───── Passage provided ─────
The Reed Gold Mine in Cabarrus County, North Carolina, is the site of the first documented gold found in the United States. It would lead to the first gold rush — a half-century before the major Western rushes began.
Before this first find, the Spaniards had vainly sought large gold deposits in the southern Appalachian Mountains. The English colonists searched to no avail for reported Spanish and Indian mines. But it was not until 1799 that significant deposits were discovered. In that year, Conrad Reed, the 12-year-old son of John Reed, found a gold nugget while playing along Little Meadow Creek that ran through his father’s farm. John Reed at first ignored the discovery, using the large 17-pound yellow rock as a doorstop in the Reed house.
In 1802 John Reed took the rock to a Fayetteville jeweler who identified it as a large gold nugget. He told John Reed to name his price. Not understanding the true value of gold, Reed asked for what he thought was the hefty price of $3.50 or a week’s worth of wages. Later, the nugget’s true value was found to be around $3,600.
───── Dataset content ─────
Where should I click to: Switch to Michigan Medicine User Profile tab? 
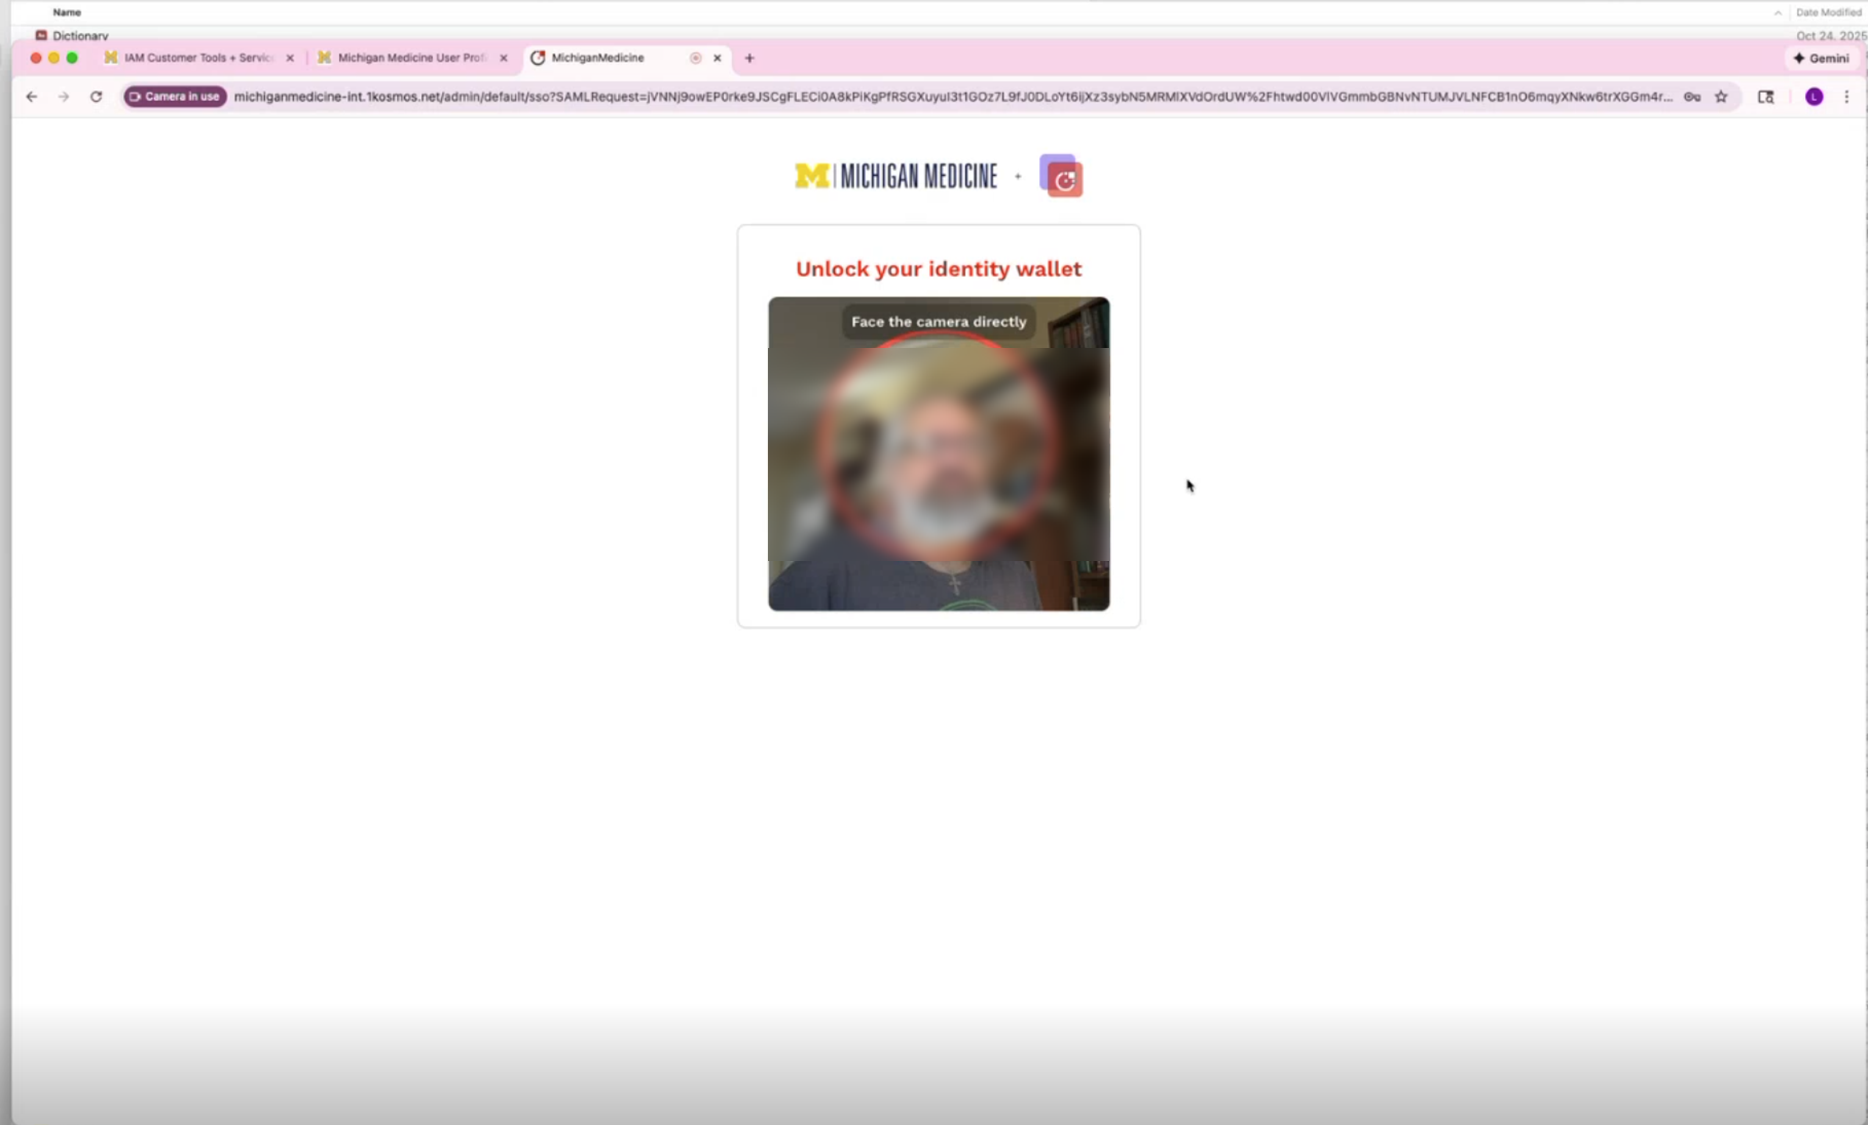[411, 58]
─────
--- Objectives ---
**1.** Condense the paragraph of the Reed Gold Mine passage that begins "Before this first find" into a short bulleted list of its main facts.
**2.** Carry the Reed Gold Mine passage forward from its final sentence, writing a paragraph or two in the same style.

--- Final results ---
**1.**
- The Spaniards searched the southern Appalachian Mountains for large gold deposits without success.
- English colonists looked for reported Spanish and Indian mines, also in vain.
- Significant deposits were not discovered until 1799.
- That year, 12-year-old Conrad Reed found a gold nugget while playing along Little Meadow Creek on his father John Reed's farm.
- John Reed at first ignored the find and used the 17-pound yellow rock as a doorstop in the Reed house.

**2.**
The next year, John Reed organized a small gold mining operation with several other local men, and soon afterward, a 28-pound nugget was found. The partners supplied equipment and workers to dig for gold in the creek bed, while Reed provided the land. The returns were to be divided equally. The men mined mainly in the off-season from farming, giving first priority to raising their crops. Using only pans and rockers to wash the creek gravel, the part-time miners recovered an estimated yield of $100,000 by 1824.
Regional newspapers quickly spread the news of the discovery, and landowners across the area began to search for gold on their property. Nearly all of the land was privately owned, and the beginning of the Carolina Gold Rush was largely conducted by farmers at the end of the growing season each year. These farmers could conduct shallow surface mining of the stream beds, known as placer mining.
By the 1820s, newspapers published accounts of new mines in Cabarrus, Anson, Mecklenburg, Montgomery Counties, and several counties of western North Carolina. Miners poured into the State, founded boom towns, and then deserted them for richer placer fields. However, by the late 1820s, these placer deposits had been exhausted, and the first lode mine shaft was excavated.
During its peak years, gold mining was second only to farming in the number of North Carolinians it employed. The estimated value of gold recovered reached over one million dollars a year.
After a new discovery near Dahlonega, Georgia, in 1829, prospectors invaded the entire Southeast.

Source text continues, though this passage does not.